Exact copy, no pictures: return all the records as they stand.
##########
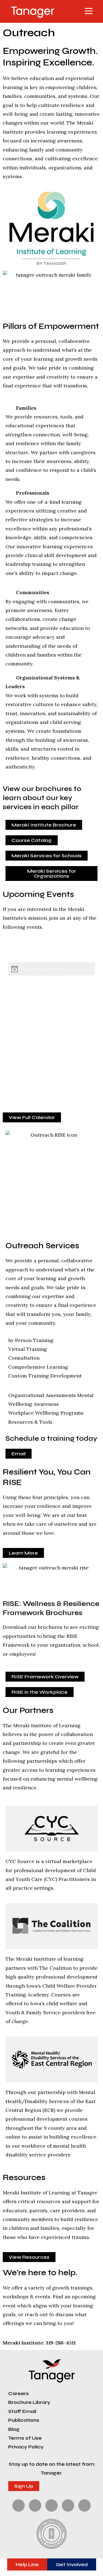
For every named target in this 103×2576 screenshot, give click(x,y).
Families (26, 408)
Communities (32, 592)
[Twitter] (35, 2505)
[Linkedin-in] (68, 2505)
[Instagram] (51, 2505)
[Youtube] (84, 2505)
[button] (74, 10)
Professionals (32, 493)
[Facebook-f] (18, 2505)
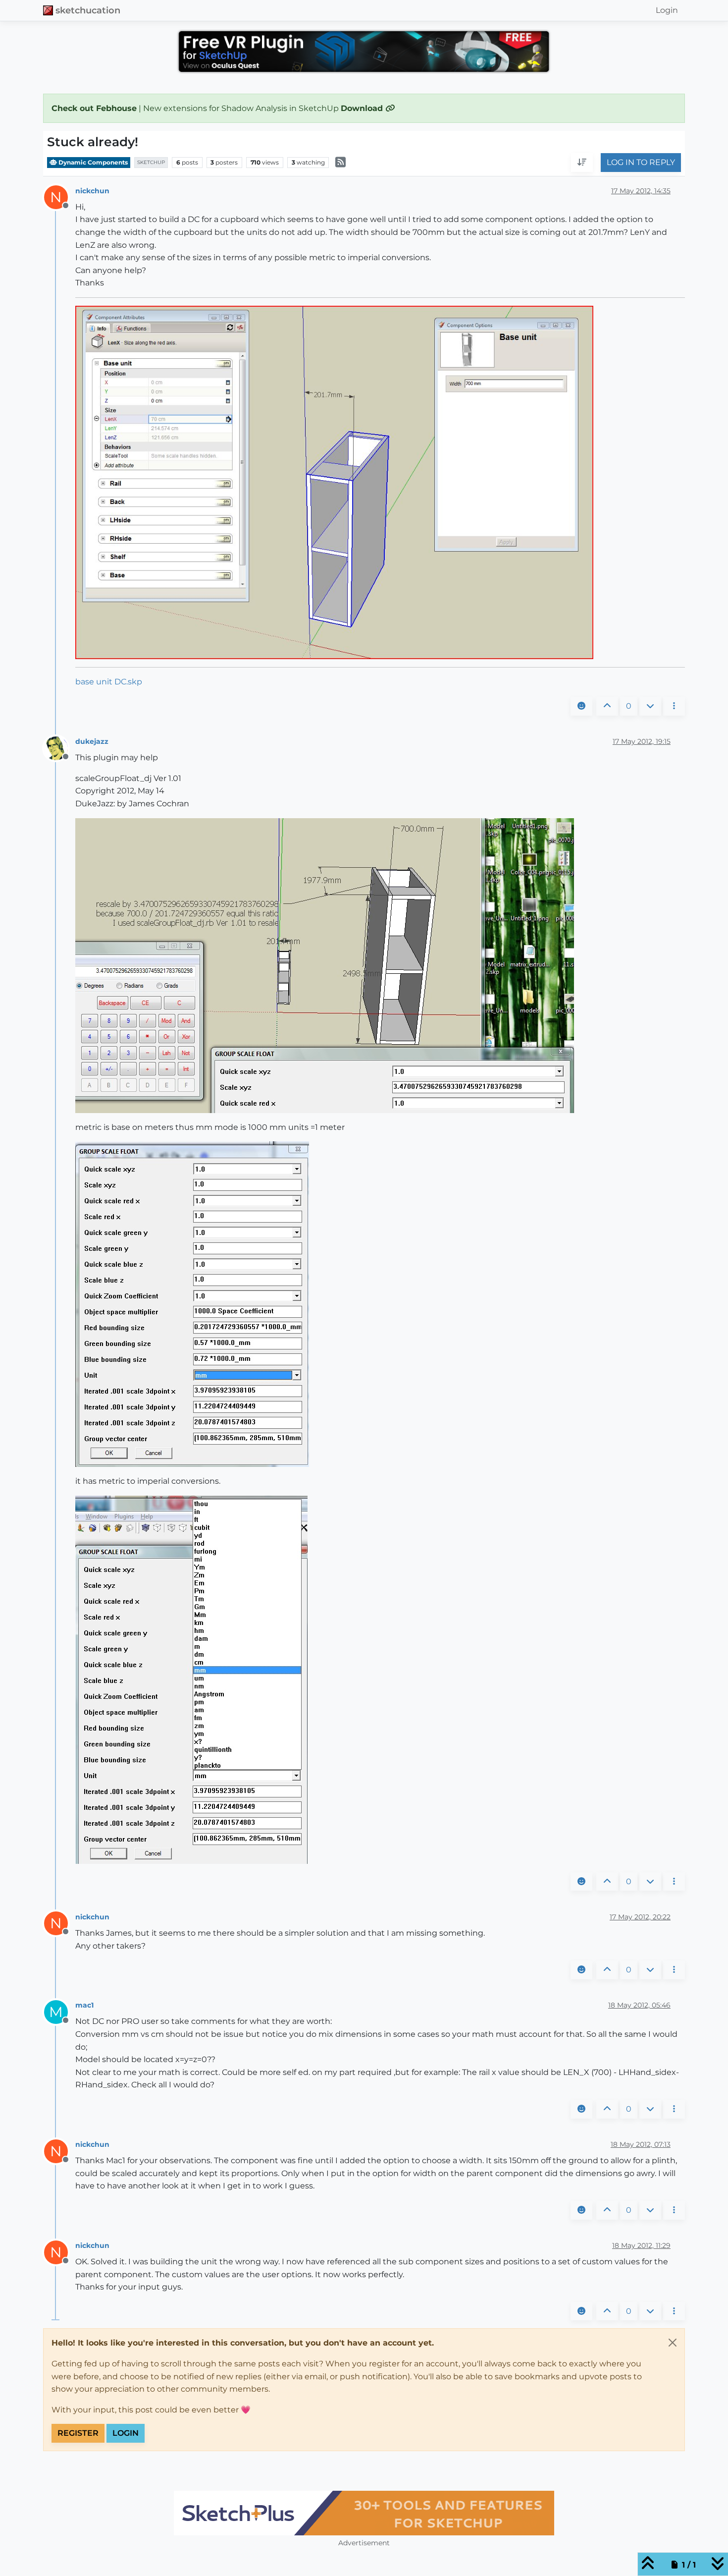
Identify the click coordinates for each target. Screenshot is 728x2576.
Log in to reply (641, 163)
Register (78, 2433)
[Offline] (59, 747)
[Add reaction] (581, 706)
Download (363, 108)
##########
◆ Reply:
For every named target in this 103×2576 screenshot, give click(x,y).
Families (26, 408)
Communities (32, 592)
[Twitter] (35, 2505)
[Linkedin-in] (68, 2505)
[Instagram] (51, 2505)
[Youtube] (84, 2505)
[button] (74, 10)
Professionals (32, 493)
[Facebook-f] (18, 2505)
Identify the click coordinates for each target. Screenshot is 728x2576.
Log in to reply (641, 163)
Register (78, 2433)
[Offline] (59, 747)
[Add reaction] (581, 706)
Download (363, 108)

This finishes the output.